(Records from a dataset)
Start of Block

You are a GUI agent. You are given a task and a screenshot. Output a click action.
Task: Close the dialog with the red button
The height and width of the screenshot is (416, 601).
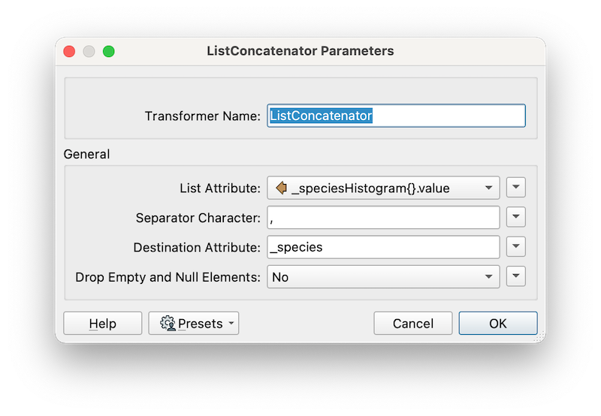(70, 52)
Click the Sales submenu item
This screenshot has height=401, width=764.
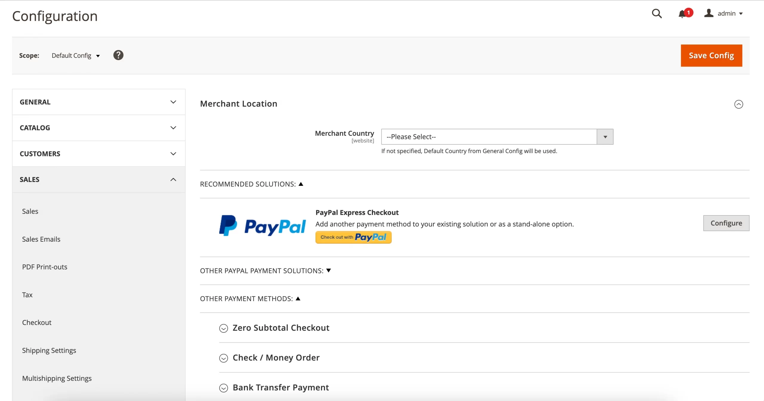pos(30,211)
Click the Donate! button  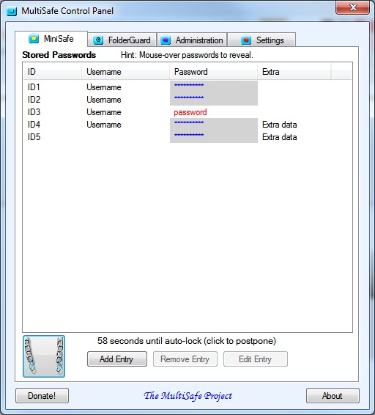(42, 396)
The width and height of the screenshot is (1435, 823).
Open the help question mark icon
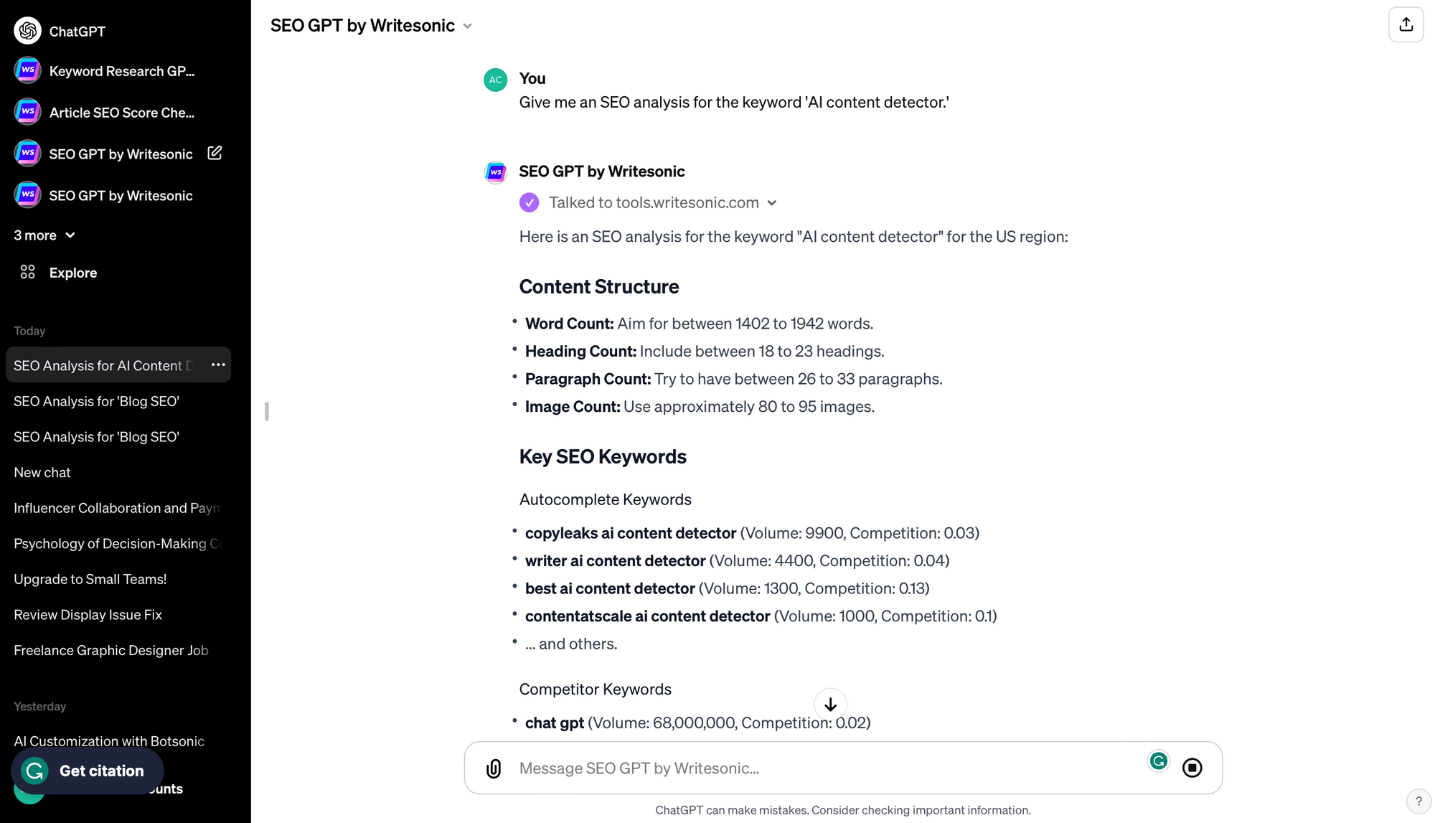[x=1418, y=801]
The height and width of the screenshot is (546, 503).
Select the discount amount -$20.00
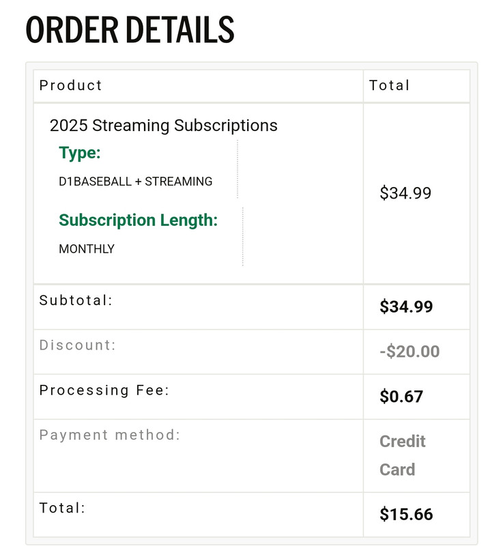click(409, 351)
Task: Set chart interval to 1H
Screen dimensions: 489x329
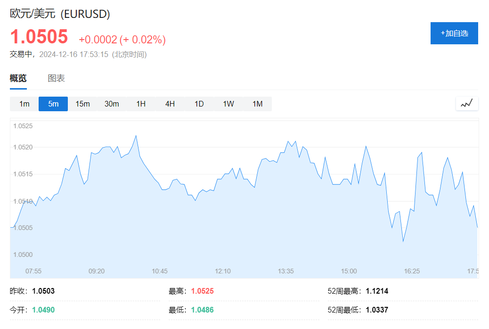Action: click(x=141, y=104)
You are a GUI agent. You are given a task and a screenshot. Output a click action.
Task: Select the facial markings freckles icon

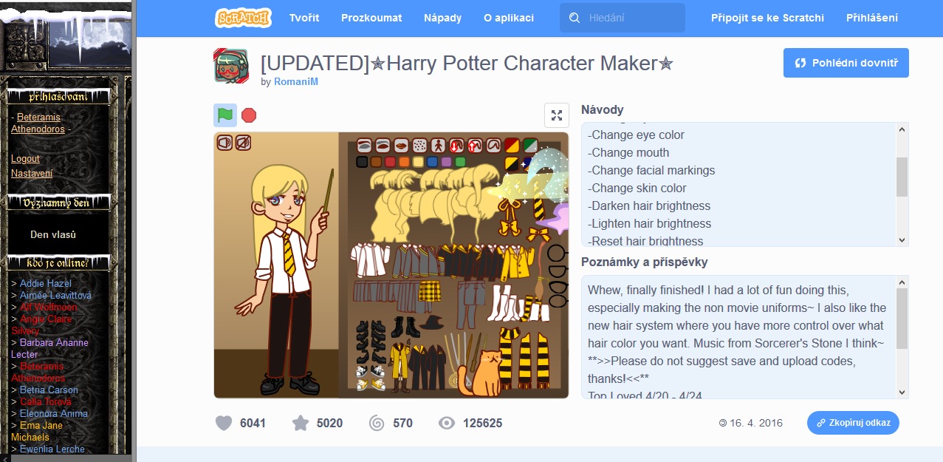419,145
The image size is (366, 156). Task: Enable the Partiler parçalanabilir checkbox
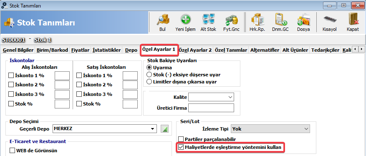click(181, 139)
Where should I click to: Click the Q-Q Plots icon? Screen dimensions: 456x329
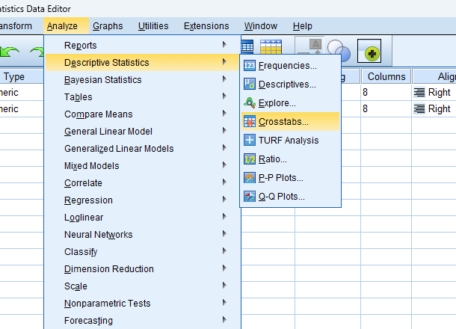[x=250, y=197]
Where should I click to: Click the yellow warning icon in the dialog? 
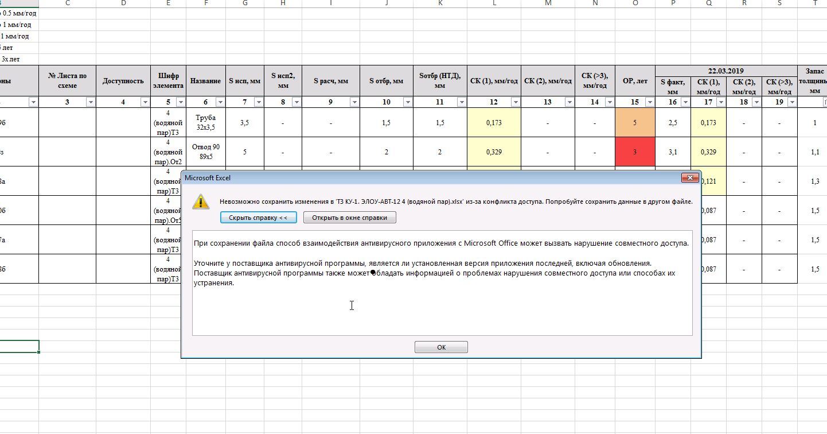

End of Block

*EXERCISE GOAL:*
Within the records above, each line containing "dialog" is to be returned.

*WRITTEN SOLUTION:*
Task: Close the dialog with the red button
Where should I click to: Click the yellow warning icon in the dialog? 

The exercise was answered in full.